In this dissertation, Shields presented a graph for the stability of sand and gravel in currents based on a dimensionless number (later called the Shields parameter, as well as a formula for calculating that stability and a sand transport formula, the Shields formula. These results are an important basis of current knowledge in the field of sediment transport.

He still had a few obligations to PVWS. At this time, he managed to do some research with Dr. Weinbaum on the wave resistance on ship hulls. This was the research he actually came to Berlin for.

==His later career==
After his return to the United States, he could not find work in his field.
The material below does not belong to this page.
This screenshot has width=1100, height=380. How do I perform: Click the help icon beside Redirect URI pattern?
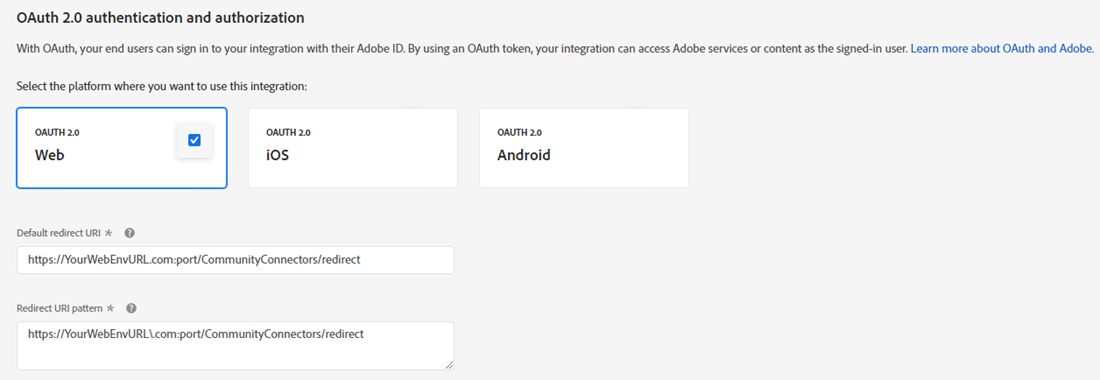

He tried to find a job at the California Institute of Technology, but they had no vacancy. Finally, he found a job at the S&S (Stokes & Smith?) Corrugated Paper Machinery Co., Inc. in Brooklyn near New York, where he worked briefly before leaving for Germany. He has mainly worked on improving paper machines, and has received a number of patents for this purpose. In 1973 he became head of the engineering department. This job and the income from the patents gave him a financially good position. When he retired, he was able to afford a winter home in Florida and a summer home in Connecticut next to his home Forest Hills (a district of New York). He never published anything in the field of sediment transport again.

==Contacts with Hunter Rouse==
During his stay in Berlin, Shields also had contact with Hunter Rouse who made a trip through Europe during that period. Rouse then had a draft of his dissertation, and was very impressed. He used this information in two publications of 1939. By 1940, the concept of bed stability of Shields was widely known in hydraulic circles in the United States. Rouse happened to find his name at a convention (on mechanical engineering) later in 1939 and found his address. He then wrote a letter to Shields complimenting his dissertation. Shields’ answer was telling: My heartiest thanks for the very kind letter you have written me! This has been an especially appreciated since it is not only the first thing I have heard about that work but is even the first comment that has been made on it to me. By Rouse was later still searched for the original measurement data of Shields’ research, which Shields did not themselves but had stayed in Berlin. They were lost there during the war.